Perhaps only with minor exaggeration , that estimate would mean that I would have had to undergo more than a century of language study before the Foreign Service could have made the successive assignments of me that it did. Possibly I would have been close to retirement age even before my first assignment. The logic of that means that an incoming young officer would be obligated to bring language competence with him or her, and then would only be able to function at one or several posts in the same language family.
The incredible demands of the concentration in Iraq and other situations of urgency make it clear that assembling a "generalist" Foreign Service Officer pool competent to serve in a variety of locations around the globe vitiates such a linguistic goal.
It should also be noted that equally or possibly more essential in any FSO background is a broad knowledge of the historic, ethnic, economic and political factors that comprise an understanding of the context of life in the local society. That alone requires a multi-year effort.

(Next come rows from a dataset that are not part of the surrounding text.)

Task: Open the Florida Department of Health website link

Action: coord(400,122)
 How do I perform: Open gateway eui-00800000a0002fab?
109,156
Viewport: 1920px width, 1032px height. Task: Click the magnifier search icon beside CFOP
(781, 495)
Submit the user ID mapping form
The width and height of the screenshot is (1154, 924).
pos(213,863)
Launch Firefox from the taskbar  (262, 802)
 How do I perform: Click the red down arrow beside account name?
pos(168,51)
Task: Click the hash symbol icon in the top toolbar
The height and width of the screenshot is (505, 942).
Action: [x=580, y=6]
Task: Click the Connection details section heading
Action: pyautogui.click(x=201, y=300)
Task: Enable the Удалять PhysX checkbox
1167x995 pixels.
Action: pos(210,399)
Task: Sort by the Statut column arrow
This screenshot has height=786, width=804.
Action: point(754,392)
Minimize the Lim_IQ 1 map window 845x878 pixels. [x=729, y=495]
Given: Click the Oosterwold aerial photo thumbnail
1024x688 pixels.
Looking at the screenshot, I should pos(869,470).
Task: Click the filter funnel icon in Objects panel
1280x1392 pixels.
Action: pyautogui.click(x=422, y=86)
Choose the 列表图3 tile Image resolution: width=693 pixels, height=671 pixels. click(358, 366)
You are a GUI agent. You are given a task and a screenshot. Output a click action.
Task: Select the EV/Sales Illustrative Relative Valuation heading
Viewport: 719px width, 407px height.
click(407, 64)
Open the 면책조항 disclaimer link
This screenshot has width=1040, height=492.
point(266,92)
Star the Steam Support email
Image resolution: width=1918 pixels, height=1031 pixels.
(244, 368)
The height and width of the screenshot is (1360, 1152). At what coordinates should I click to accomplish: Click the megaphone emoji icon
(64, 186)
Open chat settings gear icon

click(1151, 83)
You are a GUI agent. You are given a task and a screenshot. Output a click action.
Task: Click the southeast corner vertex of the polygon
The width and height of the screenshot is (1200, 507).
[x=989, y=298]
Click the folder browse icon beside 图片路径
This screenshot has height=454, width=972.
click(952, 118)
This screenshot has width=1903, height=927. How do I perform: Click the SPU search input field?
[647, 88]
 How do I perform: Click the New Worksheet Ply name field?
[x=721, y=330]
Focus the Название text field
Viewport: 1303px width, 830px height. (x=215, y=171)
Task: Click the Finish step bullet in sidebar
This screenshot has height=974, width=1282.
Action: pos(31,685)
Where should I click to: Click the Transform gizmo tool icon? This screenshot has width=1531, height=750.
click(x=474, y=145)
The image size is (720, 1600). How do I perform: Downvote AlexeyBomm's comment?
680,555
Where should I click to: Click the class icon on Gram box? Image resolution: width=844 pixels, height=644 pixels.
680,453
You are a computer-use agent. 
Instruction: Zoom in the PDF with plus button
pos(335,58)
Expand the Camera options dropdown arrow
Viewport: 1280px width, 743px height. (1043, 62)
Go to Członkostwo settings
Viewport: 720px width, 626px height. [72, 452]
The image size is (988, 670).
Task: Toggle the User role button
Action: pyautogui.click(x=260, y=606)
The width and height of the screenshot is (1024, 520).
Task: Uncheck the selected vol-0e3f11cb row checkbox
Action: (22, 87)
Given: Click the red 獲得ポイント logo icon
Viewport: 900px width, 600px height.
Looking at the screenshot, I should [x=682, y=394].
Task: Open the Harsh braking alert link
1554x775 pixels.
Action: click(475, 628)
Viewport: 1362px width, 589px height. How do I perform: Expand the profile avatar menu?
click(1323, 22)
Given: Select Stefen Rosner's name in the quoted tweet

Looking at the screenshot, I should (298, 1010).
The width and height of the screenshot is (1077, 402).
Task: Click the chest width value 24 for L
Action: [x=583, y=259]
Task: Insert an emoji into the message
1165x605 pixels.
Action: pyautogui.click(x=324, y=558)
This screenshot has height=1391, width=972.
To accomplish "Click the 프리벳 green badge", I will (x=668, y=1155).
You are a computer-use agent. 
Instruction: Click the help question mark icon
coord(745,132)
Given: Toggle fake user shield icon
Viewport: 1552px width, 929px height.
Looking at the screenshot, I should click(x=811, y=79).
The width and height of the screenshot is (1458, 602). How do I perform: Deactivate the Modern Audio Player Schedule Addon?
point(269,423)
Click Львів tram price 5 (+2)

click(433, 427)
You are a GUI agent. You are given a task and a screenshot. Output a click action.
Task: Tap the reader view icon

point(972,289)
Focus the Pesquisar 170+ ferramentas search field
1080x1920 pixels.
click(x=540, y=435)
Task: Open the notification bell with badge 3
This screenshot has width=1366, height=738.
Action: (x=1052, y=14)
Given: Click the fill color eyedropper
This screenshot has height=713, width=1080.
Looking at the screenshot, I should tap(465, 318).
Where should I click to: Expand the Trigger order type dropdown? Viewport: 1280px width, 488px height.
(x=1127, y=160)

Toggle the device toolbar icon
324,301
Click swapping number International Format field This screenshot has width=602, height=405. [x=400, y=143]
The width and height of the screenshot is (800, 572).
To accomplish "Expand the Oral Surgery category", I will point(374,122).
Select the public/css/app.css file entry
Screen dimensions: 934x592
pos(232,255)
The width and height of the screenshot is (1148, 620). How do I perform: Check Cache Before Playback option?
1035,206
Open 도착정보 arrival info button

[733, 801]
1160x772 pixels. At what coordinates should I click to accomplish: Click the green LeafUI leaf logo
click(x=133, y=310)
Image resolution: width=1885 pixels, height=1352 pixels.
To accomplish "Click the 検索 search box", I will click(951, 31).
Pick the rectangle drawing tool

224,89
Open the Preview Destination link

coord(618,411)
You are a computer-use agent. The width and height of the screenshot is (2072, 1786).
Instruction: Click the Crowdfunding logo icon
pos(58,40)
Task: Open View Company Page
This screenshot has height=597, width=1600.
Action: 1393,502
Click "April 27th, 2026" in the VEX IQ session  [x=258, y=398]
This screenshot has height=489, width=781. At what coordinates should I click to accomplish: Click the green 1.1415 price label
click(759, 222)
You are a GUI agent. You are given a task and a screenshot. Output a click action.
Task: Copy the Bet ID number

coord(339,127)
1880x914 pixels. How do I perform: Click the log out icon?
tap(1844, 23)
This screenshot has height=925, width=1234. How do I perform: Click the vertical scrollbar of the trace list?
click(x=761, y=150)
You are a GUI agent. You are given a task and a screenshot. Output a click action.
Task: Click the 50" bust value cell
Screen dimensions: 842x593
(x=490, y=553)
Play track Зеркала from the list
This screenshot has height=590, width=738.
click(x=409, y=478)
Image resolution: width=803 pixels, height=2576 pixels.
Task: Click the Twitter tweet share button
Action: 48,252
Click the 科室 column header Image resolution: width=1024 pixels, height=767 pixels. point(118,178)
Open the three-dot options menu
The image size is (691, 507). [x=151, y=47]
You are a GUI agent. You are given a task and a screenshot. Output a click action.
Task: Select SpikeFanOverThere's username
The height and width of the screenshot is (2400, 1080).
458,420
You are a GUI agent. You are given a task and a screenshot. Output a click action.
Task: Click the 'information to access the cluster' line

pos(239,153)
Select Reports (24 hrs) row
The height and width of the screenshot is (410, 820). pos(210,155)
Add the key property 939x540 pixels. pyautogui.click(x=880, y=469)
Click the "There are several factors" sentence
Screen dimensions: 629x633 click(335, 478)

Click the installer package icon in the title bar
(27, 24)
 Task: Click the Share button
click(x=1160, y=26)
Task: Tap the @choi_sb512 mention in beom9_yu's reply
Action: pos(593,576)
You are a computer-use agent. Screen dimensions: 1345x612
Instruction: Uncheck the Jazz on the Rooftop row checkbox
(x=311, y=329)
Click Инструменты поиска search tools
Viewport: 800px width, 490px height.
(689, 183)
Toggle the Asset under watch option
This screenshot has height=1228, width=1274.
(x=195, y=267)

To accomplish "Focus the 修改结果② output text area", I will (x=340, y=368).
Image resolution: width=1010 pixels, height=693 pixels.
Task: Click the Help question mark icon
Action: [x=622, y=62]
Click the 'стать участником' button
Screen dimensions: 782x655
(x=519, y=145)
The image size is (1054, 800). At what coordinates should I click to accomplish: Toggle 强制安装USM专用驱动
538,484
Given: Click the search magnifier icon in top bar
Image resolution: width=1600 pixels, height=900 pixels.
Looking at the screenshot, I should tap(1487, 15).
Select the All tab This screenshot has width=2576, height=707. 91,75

Do the math on language training along with history, social development, economics, and politics, but also add a requirement for a full understanding of the American context of relations with a given nation, a smattering of up-to-the-minute information or American attitudes on political or other issues that would be of interest to the local, attentive person, and top it all off with a clear grasp of official Embassy policy of the moment, and you will be close to achieving the optimum FSO. Understand that these are only the basic criteria. You must also be able to manage a staff, run a budget, write clearly to report on local situations, organize a meeting or negotiation, and work harmoniously with the other super egos who have made similar achievements. Finding success in all these special traits in a single person is a tall, if not impossible, order.
So, What Can We Do…?
Clearly, more thought is needed in the halls of Congress, the West Wing and Foggy Bottom before striking off in any new paradigm for the Foreign Service. There is no single attribute that is the sole, identifying characteristic or ability of a desirable candidate for the Foreign Service. Empathy with contacts, a willingness to work hard under difficult, often unusual, circumstances, an insatiable curiosity to learn, a sense of humor to keep things in balance when in stressful situations, and a desire to represent the best of American life and perspective are all in varying degrees just as necessary.
Yet, as the Secretary discovered recently in the Congo, there is no substitute for careful translation in exchanges in a foreign environment. Language training is an essential part of the preparation of an FSO before assignment abroad, but it is probably less than a third of the total scope of knowledge and experience required of an effective officer abroad. Once abroad, the FSO should have access to the best local consecutive interpreters that are available at Post. When the committees are formed and the decisions made on the shape and future of the Foreign Service, I hope that realism and simple mathematics reassert themselves in the discussion.
Note on the Writer:
Yates is a retired FSO working in Washington for the past decade as a Consultant for foreign governments and businesses. Those duties have broadened his overseas experience particularly in Africa, Eastern Europe and, of course, back in East Asia.